Tiny Llama

This is a side project that follows all the acceleration tricks in tinyllama, with the minimal modification to the huggingface transformers code. This means that one can pretrain a tinyllama with huggingface trainer on RTX3090 / RTX4090 / A6000 / A100 without gradient checkpointing, and the training speed is comparable to (or even higher than) the original tinyllama code.

I use the latest codes in FlashAttention. I also use accelerate* to accelerate the training.

* I previously use deepspeed, but my recent experiments show that deepspeed may slow down training if the cuda memory is sufficient.

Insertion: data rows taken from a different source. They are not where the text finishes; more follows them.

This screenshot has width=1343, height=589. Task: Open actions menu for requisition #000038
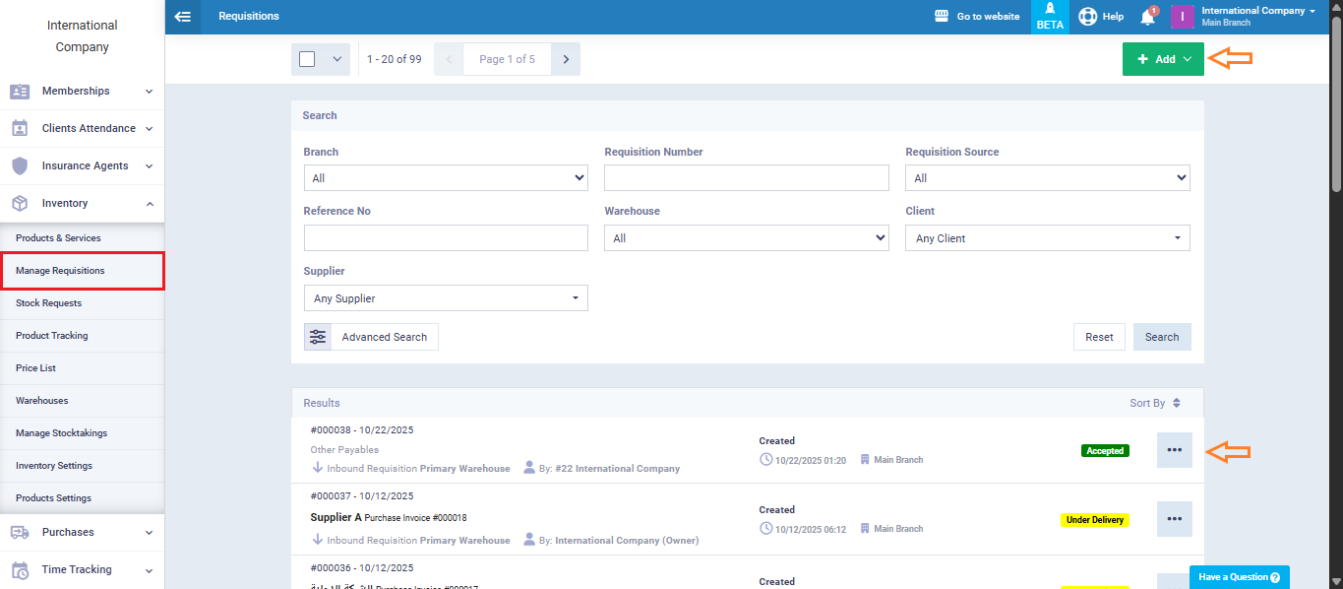click(x=1174, y=450)
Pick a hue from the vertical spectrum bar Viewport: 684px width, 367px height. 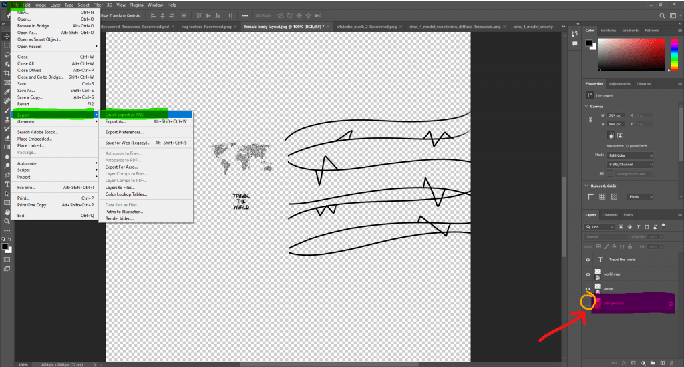click(x=670, y=55)
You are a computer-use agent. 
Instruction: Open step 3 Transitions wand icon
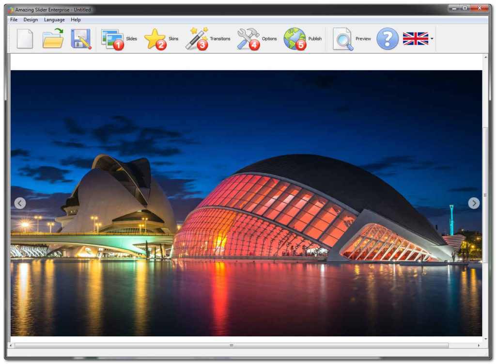click(196, 39)
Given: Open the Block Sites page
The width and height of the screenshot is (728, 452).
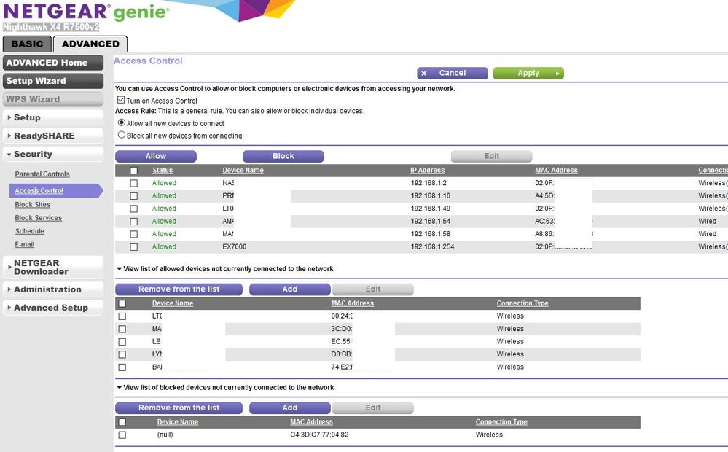Looking at the screenshot, I should click(x=33, y=205).
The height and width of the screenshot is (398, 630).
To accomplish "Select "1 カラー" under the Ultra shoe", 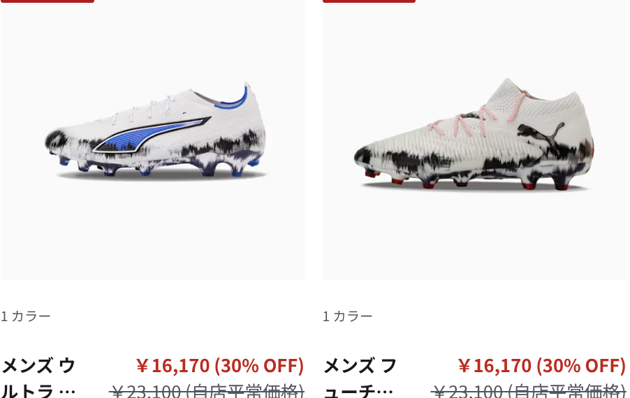I will point(26,316).
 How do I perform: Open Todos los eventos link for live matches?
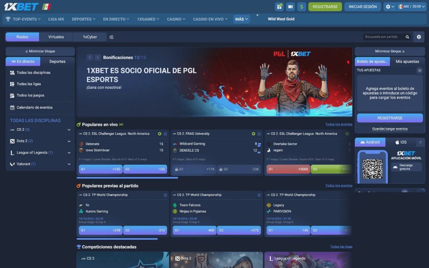(339, 124)
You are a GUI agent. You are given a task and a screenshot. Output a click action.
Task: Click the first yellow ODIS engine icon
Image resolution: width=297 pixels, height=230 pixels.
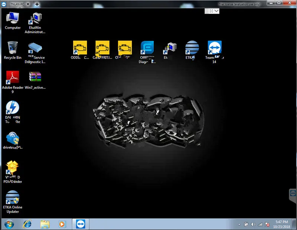click(x=80, y=50)

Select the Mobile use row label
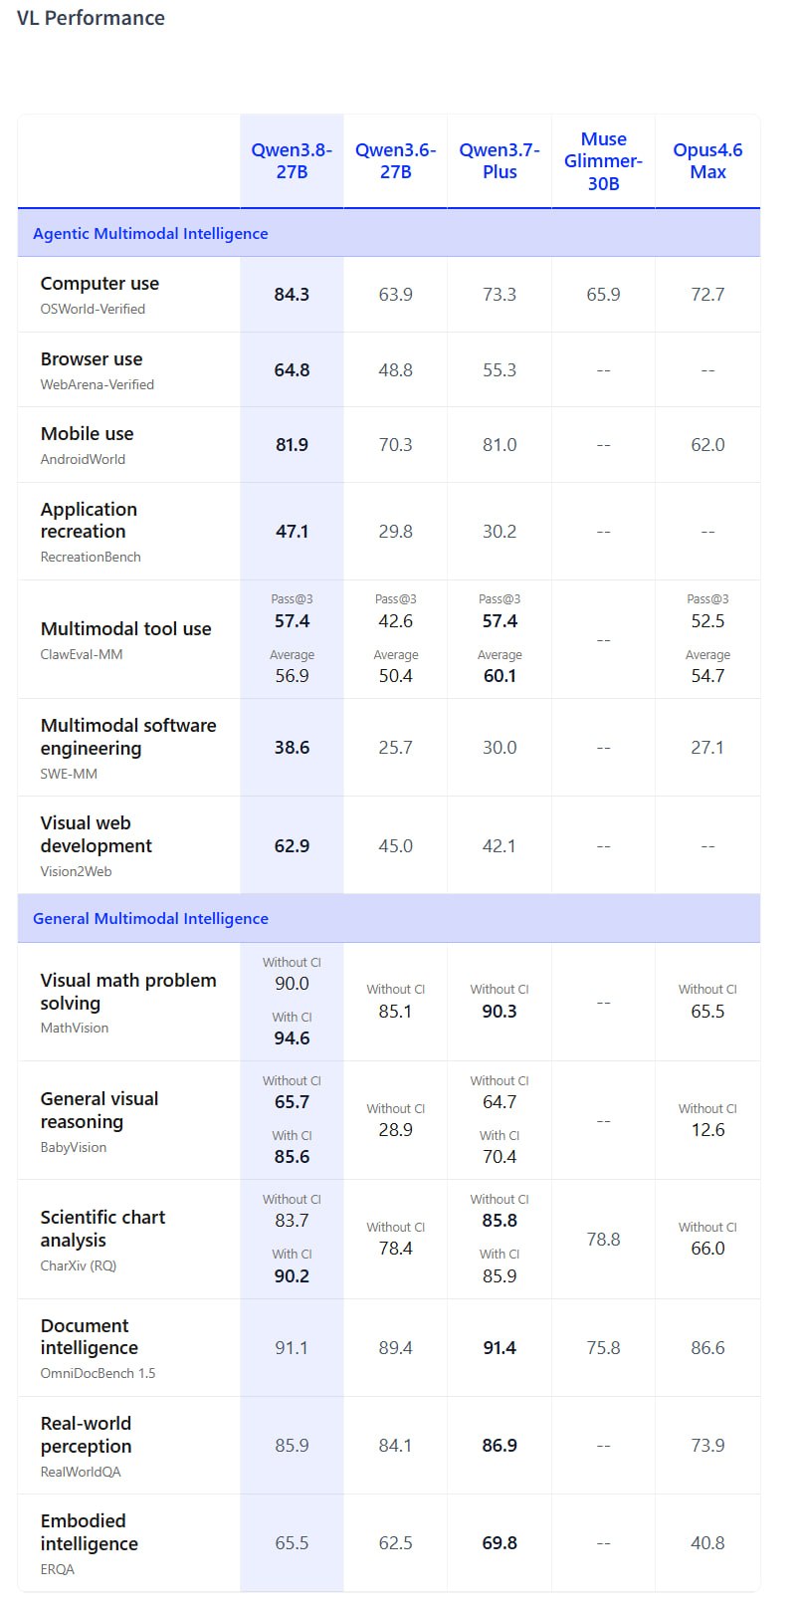[87, 434]
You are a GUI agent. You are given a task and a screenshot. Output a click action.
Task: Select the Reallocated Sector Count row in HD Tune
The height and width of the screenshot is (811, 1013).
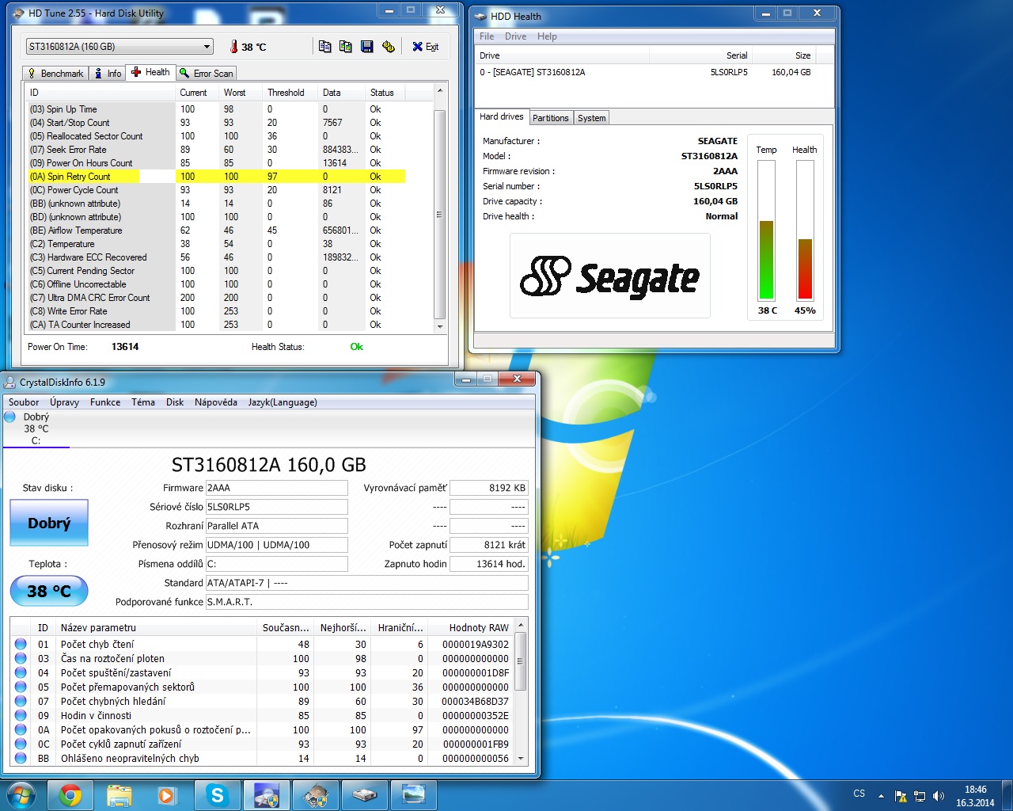[x=94, y=136]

Model GPU Batch Size Per GPU GPU Memory Speed (tokens/s)
tinyllama 1*RTX3090 4 22.3GiB 8.2k
tinyllama 8*RTX3090 3 20.8GiB 32.7k
tinyllama 1*RTX4090 4 23.1GiB 17k
tinyllama 1*A6000 8 43.8GiB 12.2k
tinyllama 4*A6000 8 44GiB 40.4k
tinyllama 8*A6000 8 44.1GiB 73.3k
tinyllama 1*A100-80G 16 76.2GiB 26.6k
tinyllama 8*A100-80G 16 76.9GiB 204.5k
tinyllama 8*A100-80G 16*8 77.0GiB 212.9k
llama-7b 8*A100-80G 1 78.8GiB 22.4k
Deepspeed Results
Model GPU Batch Size Per GPU GPU Memory Speed (tokens/s)
tinyllama 8*RTX3090 4 16.3G 36k
tinyllama 4*A6000 8 30G 35k
tinyllama 4*A6000 12 39G 40k
tinyllama 8*A40 8 30G 86k
tinyllama 8*A40 12 39G 92k
llama-7b 8*A40 1 39.5G 4.7k
llama-7b 8*A100-80G 4 60G 18k

where 16*8 means a batch size of 16 per GPU and gradient accumulation steps of 8. It achieves a throughput of 26.6k tokens per second per A100-80G GPU.

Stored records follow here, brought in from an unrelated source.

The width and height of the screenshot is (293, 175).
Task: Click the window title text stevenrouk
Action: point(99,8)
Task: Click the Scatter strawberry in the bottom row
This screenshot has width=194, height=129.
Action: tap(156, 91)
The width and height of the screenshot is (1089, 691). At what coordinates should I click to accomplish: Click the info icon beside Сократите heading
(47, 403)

That means you could train a chinchilla-optimal TinyLlama (1.1B param, 22B tokens) in 1 week with 4 A6000 or 8 RTX3090, or 28.7 hours with 8 A100-80G.


Change the cuda version if it is not compatible.

conda install pytorch==2.1.0 pytorch-cuda=12.1 -c pytorch -c nvidia
pip install xformers==0.0.22.post7 --index-url https://download.pytorch.org/whl/cu121
pip install -r requirements.txt


Flash Attention has been updated since the start of this project. Feel free to install the latest version of Flash Attention by modifying the requirements.txt file. It has not been tested though. For PyTorch and xFormers, please refer to their installation instructions for the latest version.


In python code, import the tinyllama module. The code will automatically replace the transformer modules with the optimized modules.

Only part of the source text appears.